Letter: Check facts, ignore fiction, when reading new tax plan

From: Keith Warf

Columbus

U.S. Sen. Minority Leader Chuck Schumer, D-N.Y., called the Republican tax bill a “monstrosity.” U.S. House Minority Leader Nancy Pelosi, D-Calif., called it the worst bill in the history of Congress and that it was “Armageddon.” U.S. Sen. Joe Donnelly, D-Ind., voted “no” on the Senate tax cuts and reform bill. Unfortunately, none of them offered legitimate alternatives or details to support their statements.

A recent letter that appeared in The Republic called the plan a “boondoggle” and opined that the proposed tax bill rewards wealthy GOP donors and penalizes the rest of us. That is incorrect. He states that anyone making less than $75,000 per year will see a tax increase. That is incorrect. He states that if one earns $36,500 per year one will benefit from a “whopping” 30 cents per day ($105.60 per year) tax cut. That is incorrect.

Here are the facts based on the tax plan just passed by Congress:

-The new plan in essence doubles the standard deduction (70 percent of filers take it). It includes a $2,000 child tax credit as opposed to the current credit of $1,000. It maintains seven tax brackets but they are much less punitive than current brackets. An average single filer taking the standard deduction tax return will basically have four lines: gross income plus 401(k) contributions plus standard deduction equals taxable income. Simple and could literally be done on a postcard. Those married and filing jointly with children will have five lines — the same as listed for the single filer with an additional line for the child tax credit. Simple.

-Under the above guidelines a single filer with income of $70,000 after 401(k) contributions will pay $10,679 in 2017 and only $8,700 in 2018. That’s a reduction of $1,979. Hardly a tax increase as previously purported.

__Given exercise A__: Summarize the tax-plan letter in two sentences.
__Given exercise B__:
Answer these questions using the tax-plan letter:
(i) What did Chuck Schumer call the Republican tax bill?
(ii) What percentage of filers take the standard deduction?
(iii) By how much does the tax of the single filer with $70,000 in income fall from 2017 to 2018?
The material that comes after the tax-plan letter has no connection to it.

__Information provided__:
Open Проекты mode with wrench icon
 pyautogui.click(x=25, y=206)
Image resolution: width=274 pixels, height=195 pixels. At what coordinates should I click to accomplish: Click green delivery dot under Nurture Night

__Written response A__: The tax-plan letter faults Democratic leaders for attacking the Republican tax bill without offering alternatives, and it calls several claims in an earlier letter in The Republic incorrect. It states that the plan roughly doubles the standard deduction, raises the child tax credit from $1,000 to $2,000, and would cut the tax of a single filer earning $70,000 after 401(k) contributions from $10,679 in 2017 to $8,700 in 2018.

__Written response B__:
(i) A "monstrosity."
(ii) 70 percent.
(iii) $1,979.